First, in law enforcement. Everybody knows about New York’s amazing crime turnaround during the nineties under Mayor Rudy Giuliani and his first police chief, William Bratton. But far fewer people know about what Heather Mac Donald calls the “NYPD Diaspora.” Since the late nineties, she reports, an unprecedented migration of NYPD commanders has left the force to take up top-cop positions elsewhere. Mac Donald focuses most intently on East Orange, New Jersey, which had a per-capita crime rate 14 times New York’s when José Cordero arrived in 2004 to direct its police department. Just three years later, after Cordero implemented NYPD-style reforms, major felonies had dropped nearly 70 percent—possibly the greatest crime-fighting success story in American history. And as Mac Donald shows, East Orange is only one of many communities made newly safe by smart policing. Her essay should shake up criminologists, who keep trying to explain crime drops by anything but policing reforms. (Some liberal cities, facing the “Professional Panhandling Plague” described by Steven Malanga, should take heed, too: urban prosperity requires safe, orderly streets, free from aggressive begging.)

A second area where progress is real is in the discipline of economics. No longer do hazy intuition and political ideology have a major influence on economic thought, argues Guy Sorman in the paradigm-shifting “Economics Does Not Lie.” Over the last few decades, he observes, the dismal science has undergone a scientific revolution, so that almost all mainstream economists now embrace the key tenets of market capitalism—for instance, that free trade encourages development, that markets are the most efficient means of allocating scarce resources, and that monetary stability is essential to growth. Milton Friedman, in other words, has defeated Marx and Keynes in the war of ideas. This new consensus, as yet dimly understood by the public, has largely guided global economic policies in recent years—with awe-inspiring results, including the peaceful reconstruction of Eastern Europe and the lifting of hundreds of millions of Indians and Chinese out of poverty.

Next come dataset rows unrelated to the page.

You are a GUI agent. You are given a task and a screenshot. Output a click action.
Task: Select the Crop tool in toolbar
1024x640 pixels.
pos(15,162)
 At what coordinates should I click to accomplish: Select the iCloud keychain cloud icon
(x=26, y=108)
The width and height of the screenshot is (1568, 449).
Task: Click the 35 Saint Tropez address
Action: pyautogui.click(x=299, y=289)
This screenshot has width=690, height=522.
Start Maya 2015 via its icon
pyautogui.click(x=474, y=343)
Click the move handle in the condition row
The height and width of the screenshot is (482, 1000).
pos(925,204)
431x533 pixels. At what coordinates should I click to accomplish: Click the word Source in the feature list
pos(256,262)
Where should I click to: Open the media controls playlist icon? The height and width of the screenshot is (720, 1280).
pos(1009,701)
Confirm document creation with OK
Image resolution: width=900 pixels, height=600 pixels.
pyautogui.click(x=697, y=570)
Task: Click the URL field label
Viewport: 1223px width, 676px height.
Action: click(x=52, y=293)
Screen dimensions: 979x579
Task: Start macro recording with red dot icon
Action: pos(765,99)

Yet good policies aren’t guaranteed to continue, warns Sorman: the free market retains a multitude of enemies, ranging from terror masters who dream of a new caliphate to various constituencies that simply want to defend their own material interests against market competition. And economic mismanagement hasn’t vanished, either, as Nicole Gelinas shows in “New York’s Next Fiscal Crisis.” Mayor Michael Bloomberg ratcheted up spending during his administration as if Wall Street’s long boom, which filled the city’s coffers, would never end, Gelinas notes. Thanks to the profligacy, the market’s recent woes may have a devastating long-term impact on the city.

A third mark of progress charted in this issue of City Journal is the honest and painful discussion that America’s blacks have opened—with themselves and with other Americans—on family breakdown, crime, and educational failure in the African-American community. Spurred by leading African-Americans like Bill Cosby and Juan Williams, this movement refuses to blame the broader society, rich with opportunity, for the ongoing struggles of blacks; it may be the most hopeful development in race relations in years, says Myron Magnet.

Many Americans believe that Democratic presidential candidate Barack Obama offers a new politics of progress and hope. Our lead story, a tour de force of historical and political analysis by Michael Knox Beran, sees in that politics something far darker: a disturbing mix of irrational charisma and communitarian utopianism at odds with the realistic vision of America’s Founding Fathers, one of the most compelling and urbane of whom is the subject of Jerry Weinberger’s lovely essay, “Benjamin Franklin: City Slicker.”